Tina's TEOTWAWKI Journal, Day 3

Today was not the first time I'd ever done online church.  I've tuned in before to the Facebook Live stream when I've been ill.

But today?  It was a bit odd, gathering around my dining room table with homemade communion bread, with a six-pack of Welch's Grape Juice on the table, my phone propped up and streaming our worship leader and four members of our praise team singing.

I made communion bread for the first time ever.  My son commented on how "oily" it was, and he was right.

He made lunch (well, it was frozen fish fillets and french fries, but he still put it in the oven!)

I listened to my preacher's sermon, which focused on the story of Jairus' daughter and the woman with the issue of blood, found in Matthew 9, Mark 5, and Luke 8.  Our preacher talked about detours.  Jesus ended up taking a "detour" of sorts, because he was on his way to heal the daughter of Jairus, a synagogue leader, when a woman who'd had bleeding for 12 years came up behind Jesus and touched his clothes, hoping to be healed.

I think she'd just hoped for a crumb from under the table.  Instead, Jesus stopped everything and wanted to know, who touched me?

That was the "detour".  Jairus probably wringing his hands, the disciples wondering, how in the world could you know that someone touched you, with all these people around you; the woman, probably scared to death of being scolded . . . and who left with Jesus' "go in peace" benediction.
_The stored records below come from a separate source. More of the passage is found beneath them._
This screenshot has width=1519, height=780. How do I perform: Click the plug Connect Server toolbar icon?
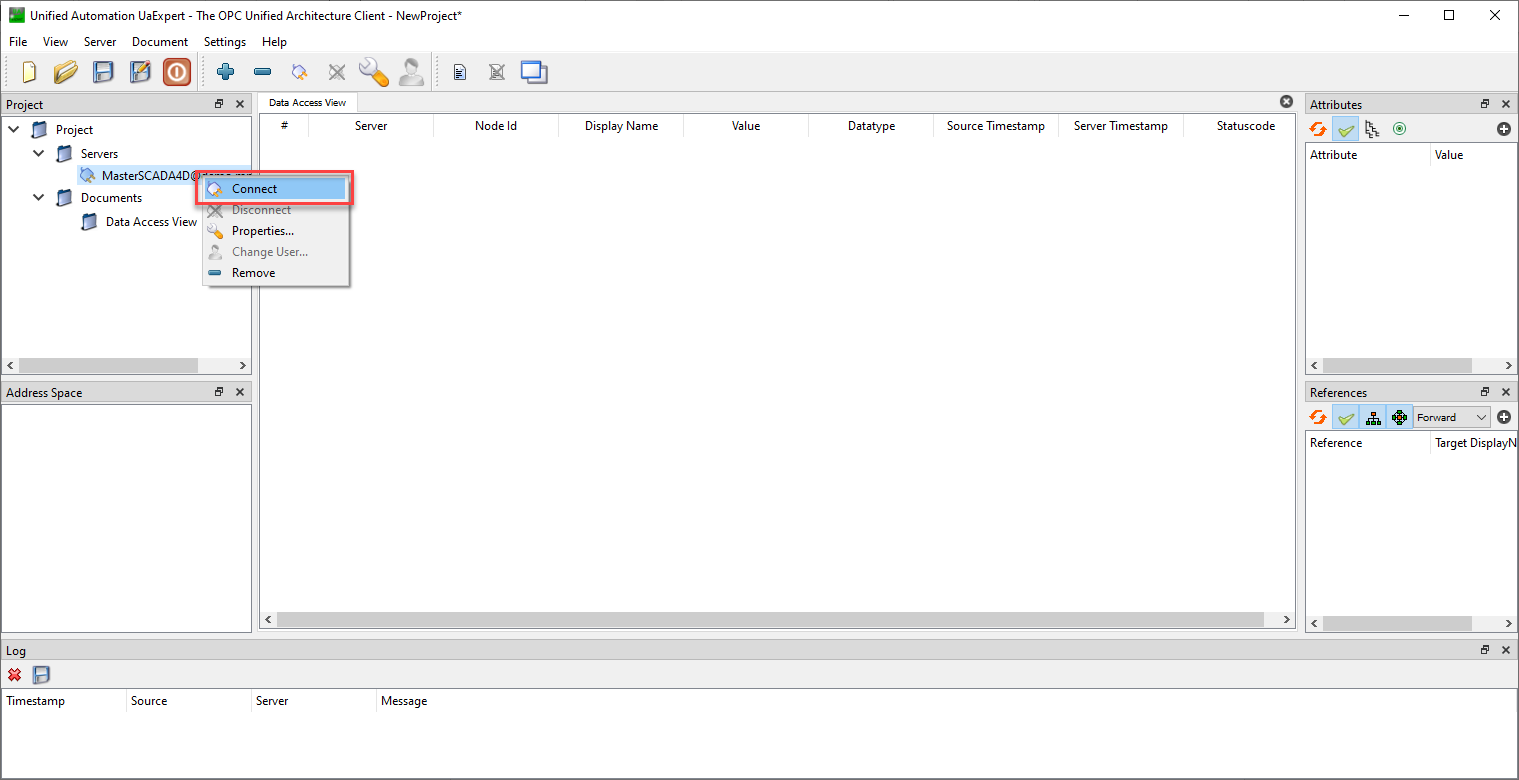tap(299, 72)
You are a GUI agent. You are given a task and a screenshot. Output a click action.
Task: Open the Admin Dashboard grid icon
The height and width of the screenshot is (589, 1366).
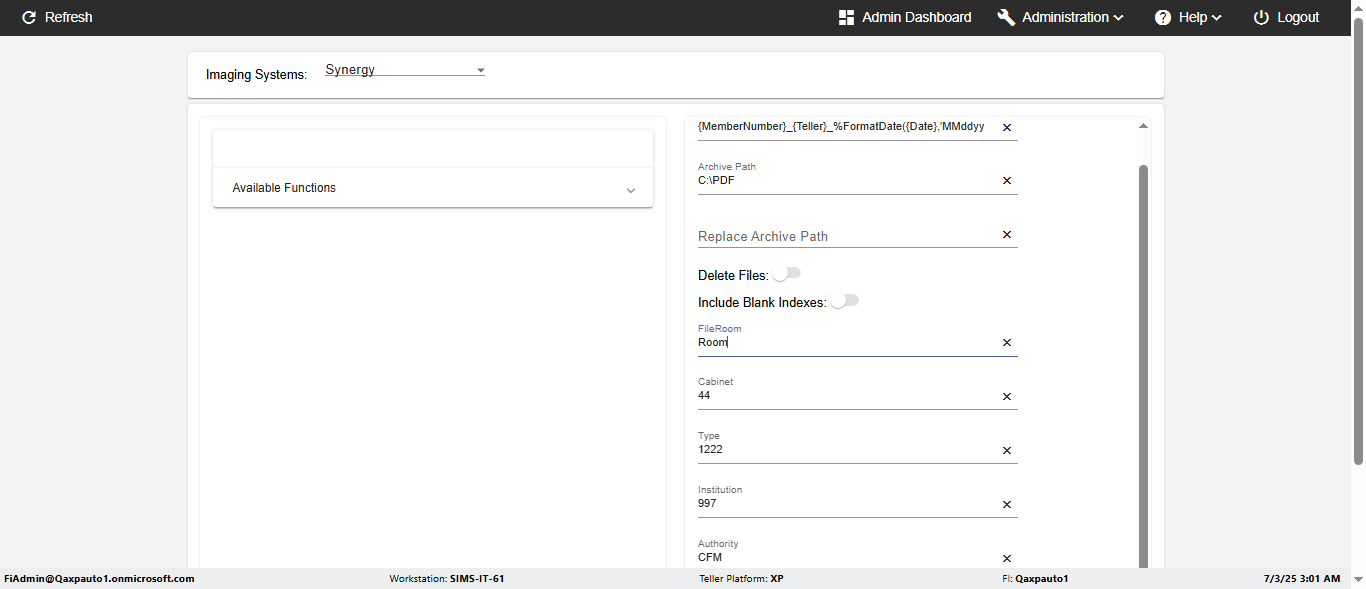pos(846,17)
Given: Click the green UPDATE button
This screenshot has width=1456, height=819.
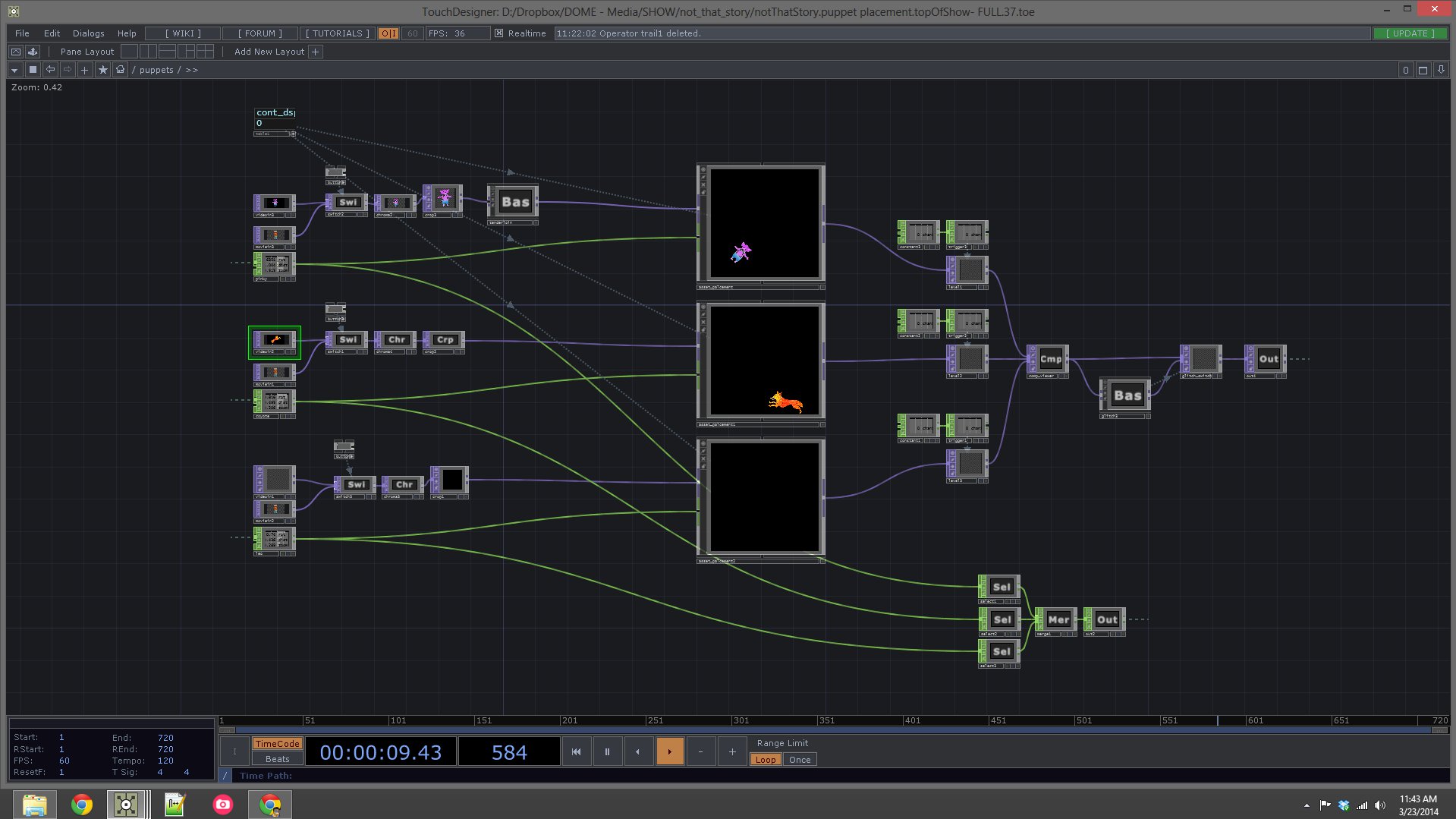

So how do we respond when we have this sort of "detour"?

For me, I don't know yet.  I know to look around me and see where the needs are.  I know to pray.  I know that since God cares for the sparrows and we are more valuable than they are, He will care for us.
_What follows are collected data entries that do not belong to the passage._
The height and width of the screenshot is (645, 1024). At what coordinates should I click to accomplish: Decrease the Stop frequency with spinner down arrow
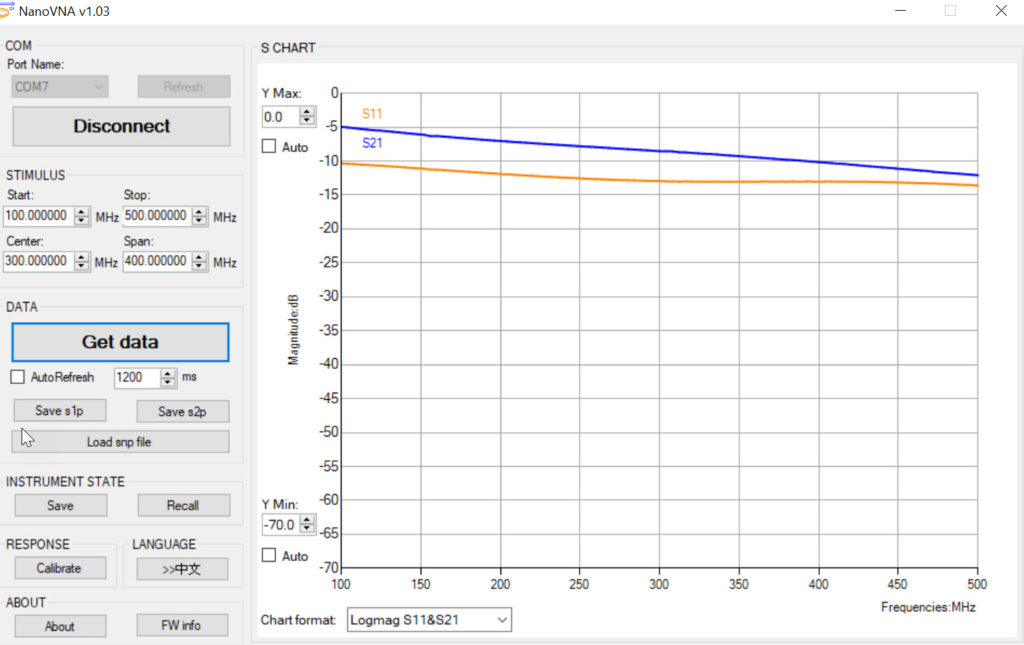[200, 221]
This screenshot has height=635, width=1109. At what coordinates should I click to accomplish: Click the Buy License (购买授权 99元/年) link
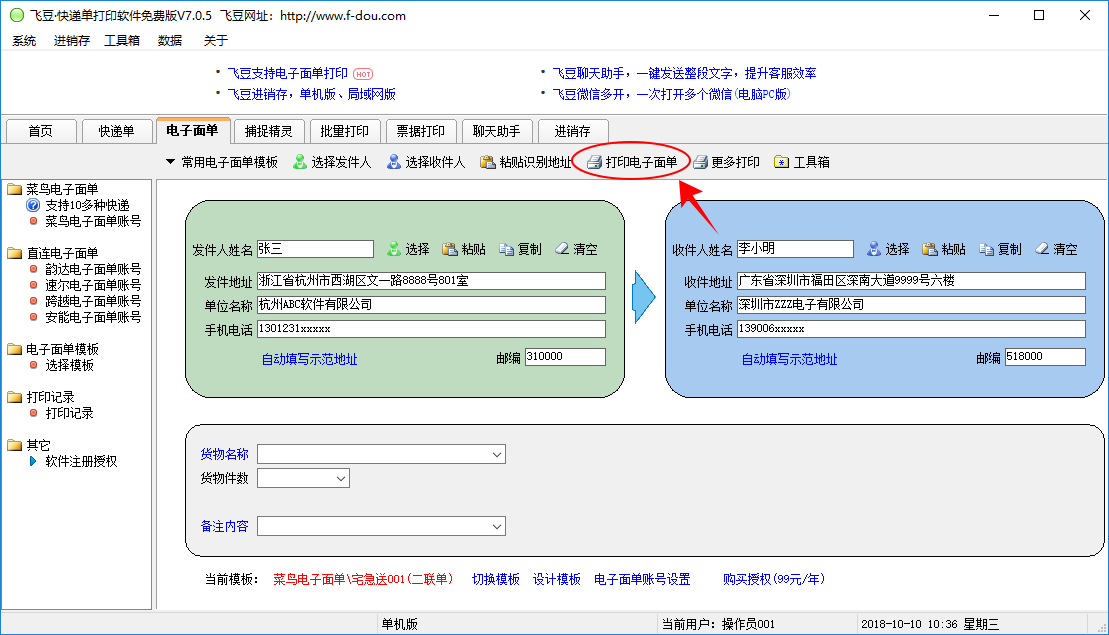(x=774, y=579)
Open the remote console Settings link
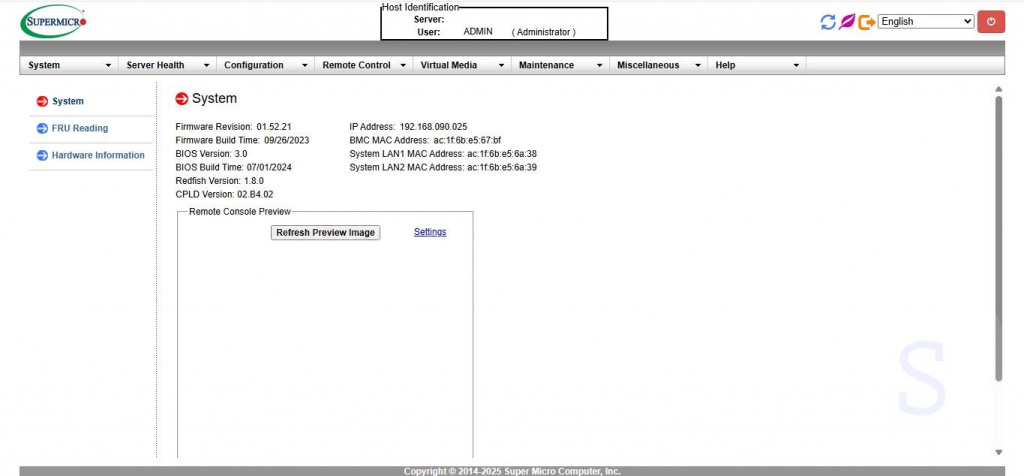The width and height of the screenshot is (1024, 476). click(x=430, y=232)
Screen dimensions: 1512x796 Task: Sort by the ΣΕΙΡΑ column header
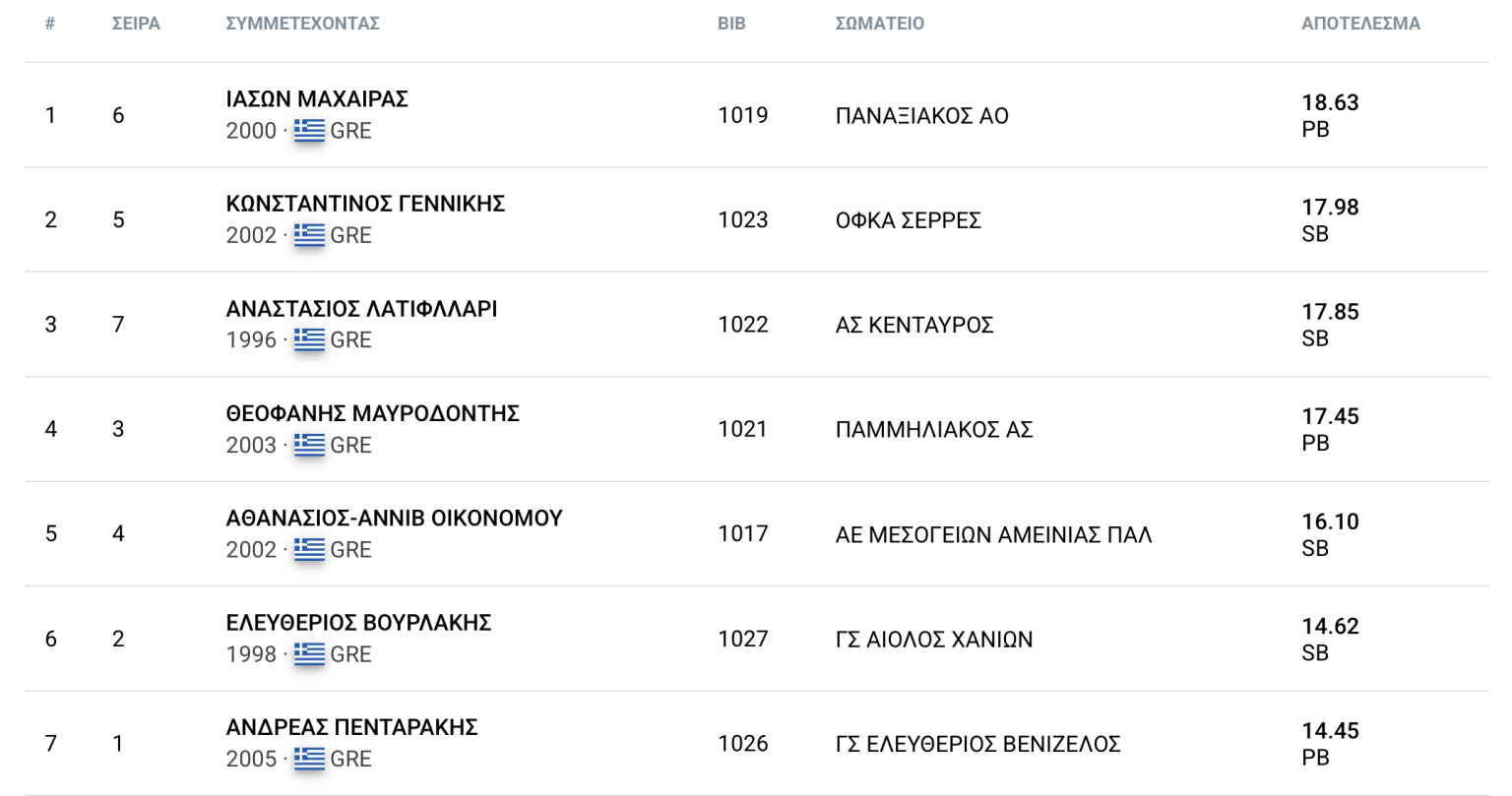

Online, I see many Christians arguing about whether or not it was a lack of faith not to meet together as a congregation.  "Don't you trust God to protect you?"  (I'm reminded of a saying that might be a good response:  "Trust God, but keep your powder dry.")  How many of us meet together because we feel like we have to?  It's one of the "five acts of worship" that we must complete on Sunday, and only on Sunday, in order to stay saved?
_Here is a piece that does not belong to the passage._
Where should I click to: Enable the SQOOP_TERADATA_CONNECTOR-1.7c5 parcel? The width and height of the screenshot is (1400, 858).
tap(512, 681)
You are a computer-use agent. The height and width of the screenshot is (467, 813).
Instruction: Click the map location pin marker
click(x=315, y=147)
I think, in these extraordinary circumstances, God understands.  He is a God full of grace and slow to anger, and those that quote "forsake not the assembling of yourselves together", in my opinion, take "forsake" to mean "missing the occasional service" rather than "deserting" or "turning your back on" gathering together.  Most people, when citing the reason they have stayed home from service or canceled their worship gathering, cite their desire to protect infecting high-risk populations such as the elderly or those with chronic illness.

I do plan to get out of the house for at least 30 minutes a day, if for no other reason than to get some fresh air and to keep from going stir crazy.  And I may re-read The Long Winter.  Unlike Laura Ingalls, though, I have plenty of food and don't have to grind my wheat in a coffee mill to make bread.

Tomorrow I will make a list and a possible schedule of things to do.

In the meantime, in keeping with the theme of this entry . . .

It's the end of the world as we know it
It's the end of the world as we know it
It's the end of the world as we know it
And I feel fine!

Just my .04, adjusted for inflation.